As the days count down to the launch of Gi, the third Glasgow International Festival of Contemporary Art, it's worth recalling Eno's complaint. For those intending to view Gi's manifold attractions - perhaps Jim Lambie's massive new show at the Gallery of Modern Art (GoMA); Catherine Yass's multi-screen installation High Wire at the CCA; or The Other Church, Wilhelm Sasnal's sensational film about murdered Polish student Angelina Kluk - it might even make a useful yardstick against which to measure it all.

Fine by me, says festival director Francis McKee. As far as he's concerned, the work which will be presented across the city's art galleries over the 18 days of Gi is highly relevant both to Glasgow and the wider world beyond. It contains ideas and it will start fires. Morever, art made by Glaswegian or Glasgow-based artists is necessarily infused with the spirit of the city and the invited guests such as Yass and Sasnal have been asked to made work which engages with some aspect of the place. Using art as a mirror to view your country and your culture is "a very basic curatorial passion", McKee adds. "It's very exciting. To be able to say, Here are artists in the city, making work about the city and for the city, making work about you and about me' is an amazing thing."

Yass's High Wire is a case in point. Filmed in July 2007 at the iconic Red Road flats, it shows an attempt by French tightrope-walker Didier Pasquette to walk between the buildings. Yass, who was nominated for the Turner Prize in 2002, has long been obsessed with notions of height, space, scale and perspective. But as well as seeing the dramatic possibilities of the film, she was alive to the neatness of the metaphor: Pasquette becomes a sky walker symbolising the utopian ideal the Red Road flats were supposed to bring about.
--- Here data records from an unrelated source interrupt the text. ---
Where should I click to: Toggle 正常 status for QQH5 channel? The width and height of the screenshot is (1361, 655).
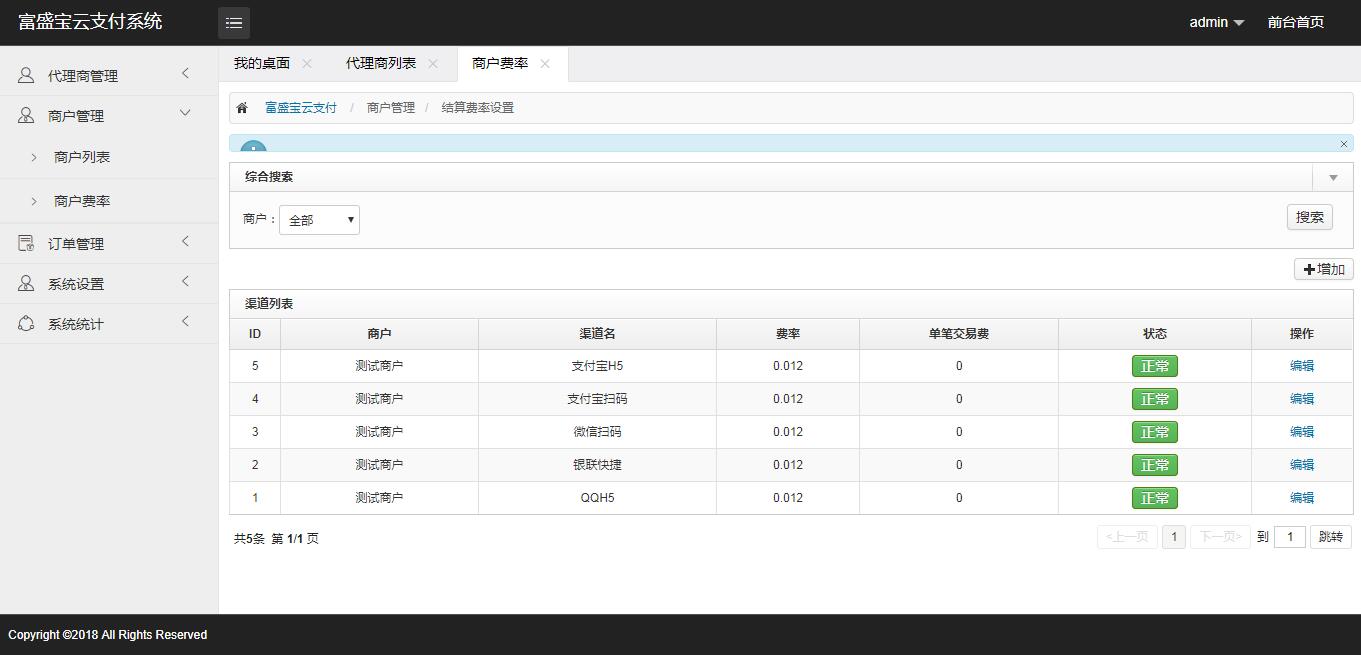(1154, 497)
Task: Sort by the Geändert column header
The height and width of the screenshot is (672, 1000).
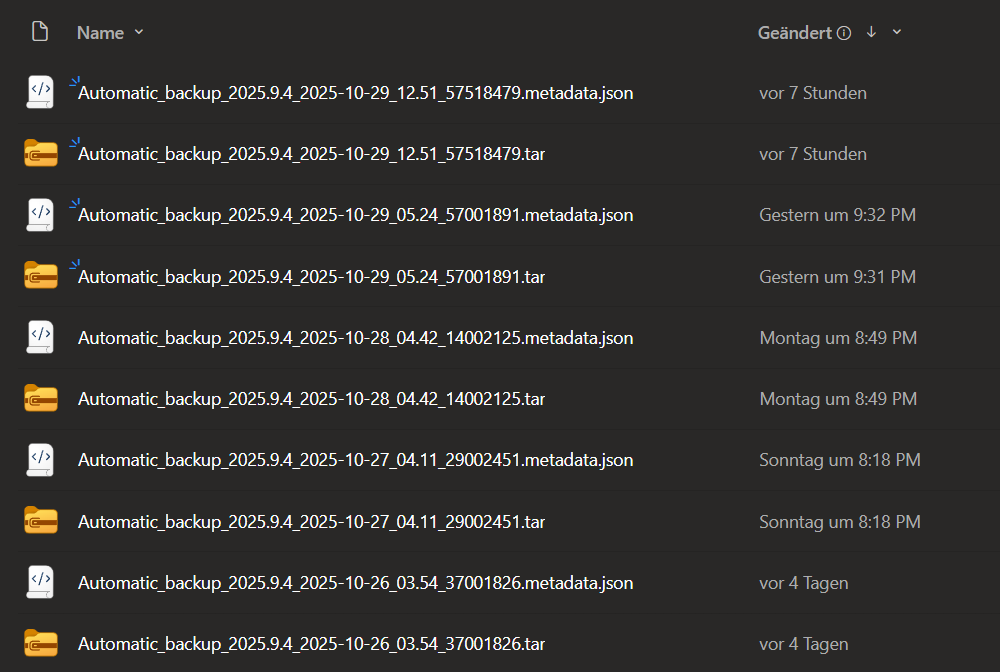Action: 794,33
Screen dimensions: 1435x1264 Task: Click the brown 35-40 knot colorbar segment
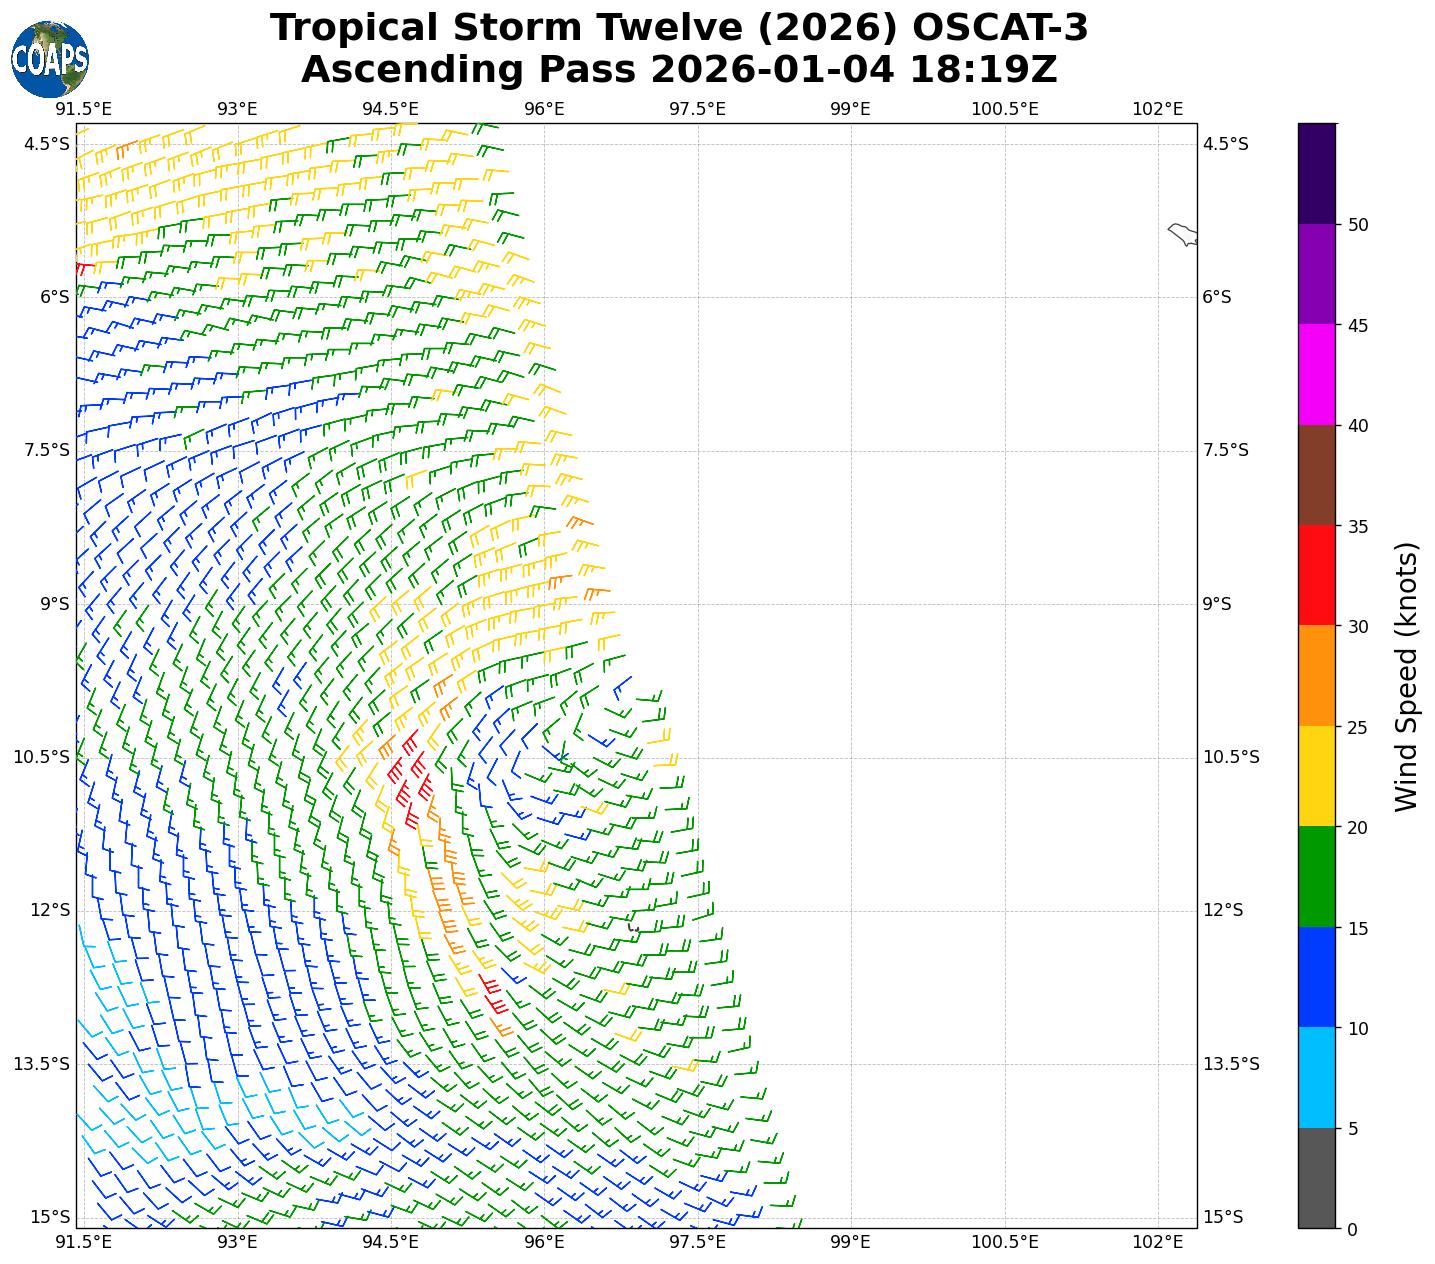(1316, 475)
YASS used five cameras, one perched on Pasquette's head. The Frenchman, who had previously set a world record when he walked across the river Thames, was to make the attempt on Saturday, July 21, but on the day, and 90 metres up, weather conditions were too bad. So he tried again on the Sunday, despite the vicious crosswind. Thirty metres out, however, he realised he was in danger of falling. He had no safety net. Unable to turn round, he had to reverse the way he came.

The vagaries of the Scottish summer weather meant the 2000 assembled onlookers were disappointed. He didn't cross and he didn't fall. But Pasquette's failure gave Yass's film an even sharper focus. Like the utopian dream itself, the sky walk had failed. The metaphor became even neater.

For Francis McKee, Yass's piece is an eloquent comment on the huge social, economic and architectural changes Glasgow has undergone over the last two decades - changes that have resulted in a great deal of art being created in response. So while a modern history of Glasgow would feature the end of the shipyards, the Bruce Report, the experiments with modernist architecture, gang violence and sectarianism, a parallel narrative exists in the work of Ken Currie, Peter Howson, Roddy Buchanan, Toby Paterson and Martin Boyce.

In part, those changes explain why Glasgow has produced such an extraordinary crop of artists over the past two decades and why Glasgow School of Art graduates have dominated the Turner Prize and Beck's Futures shortlists. In that sense, McKee likens Glasgow's journey to the one Beijing is experiencing today.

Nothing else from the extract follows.